Pretrained models can be downloaded by running

./scripts/download_models.sh

or downloaded from Google drive.

You can demo a pre-trained model on a sequence of frames

python demo.py --weights-path pretrained_models/sceneflow_dcvnet.pth --path demo-frames

Required data

The following datasets are required to train and evaluate DCVNet.

We borrow the data loaders used in RAFT. By default, dcvnet/data/raft/datasets.py will search for the datasets in these locations. You can create symbolic links to wherever the datasets were downloaded in the datasets folder

|-- datasets
    |-- Driving
        |-- frames_cleanpass
        |-- optical_flow
    |-- FlyingThings3D_subset
        |-- train
            |-- flow
            |-- image_clean
        |-- val
            |-- flow
            |-- image_clean
    |-- Monkaa
        |-- frames_cleanpass
        |-- optical_flow
    |-- MPI_Sintel
        |-- test
        |-- training
    |-- KITTI2012
        |-- testing
        |-- training
    |-- KITTI2015
        |-- testing
        |-- training
    |-- HD1K
        |-- hd1k_flow_gt
        |-- hd1k_input

Evaluation

You can evaluate a pre-trained model using tools/evaluate_optical_flow.py

python evaluate_optical_flow.py --weights_path models/dcvnet-sceneflow.pth --dataset sintel

You can optionally add the --amp switch to do inference in mixed precision to reduce GPU memory usage.

Training

We used 8 GTX 1080ti GPUs for training. Training logs will be written to the output folder, which can be visualized using tensorboard.
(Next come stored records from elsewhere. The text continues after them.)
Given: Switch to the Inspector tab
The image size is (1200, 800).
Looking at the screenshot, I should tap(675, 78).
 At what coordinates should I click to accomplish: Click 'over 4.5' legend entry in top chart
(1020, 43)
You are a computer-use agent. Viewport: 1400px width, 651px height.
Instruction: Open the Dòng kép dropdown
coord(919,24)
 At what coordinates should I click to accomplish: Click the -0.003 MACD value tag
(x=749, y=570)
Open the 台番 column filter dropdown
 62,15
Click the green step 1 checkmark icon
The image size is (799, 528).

# train on the synthetic scene flow dataset
python tools/train_optical_flow.py --config-file configs/sceneflow_dcvnet.yaml 

# fine-tune it on the MPI-Sintel dataset
# 4 GPUs are sufficient, but here we use 8 GPUs for fast training
python tools/train_optical_flow.py --config-file configs/sintel_dcvnet.yaml --pretrain-weights output/SceneFlow/sceneflow_dcvnet/default/train_epoch_50.pth

# fine-tune it on the KITTI 2012 and 2015 dataset
# we only use 6 GPUs (3 GPUs are sufficient) since the batch size is 6
CUDA_VISIBLE_DEVICES=0,1,2,3,4,5 python tools/train_optical_flow.py --config-file configs/kitti12+15_dcvnet.yaml --pretrain-weights output/Sintel+SceneFlow/sintel_dcvnet/default/train_epoch_5.pth

Note on the inference speed

In the main branch, the computation of the dilated cost volumes can be further optimized without using the for loop. Checkout the efficient branch for details. If you are interested in testing the inference speed, we suggest to switch to the efficient branch.

git checkout efficient
CUDA_VISIBLE_DEVICES=0 python tools/evaluate_optical_flow.py --dry-run

We haven't fixed this problem because our pre-trained models are based on the implementation in the main branch, which are not compatible with the resizing in the efficient branch. We need to re-train all our models. It will be fixed soon.

To-do

  • Fix the problem of efficient cost volume computation.
  • Train the model on the AutoFlow dataset.

Acknowledgment

Our implementation is built on top of RAFT, Pytorch-Correlation-extension, yacs, Detectron2, and semseg. We thank the authors for releasing and maintaining the code.

Owner
Huaizu Jiang
Assistant Professor at Northeastern University.
Huaizu Jiang
Imitating Deep Learning Dynamics via Locally Elastic Stochastic Differential Equations

Imitating Deep Learning Dynamics via Locally Elastic Stochastic Differential Equations This repo contains official code for the NeurIPS 2021 paper Imi

Jiayao Zhang 2 Oct 18, 2021
Based on Stockfish neural network(similar to LcZero)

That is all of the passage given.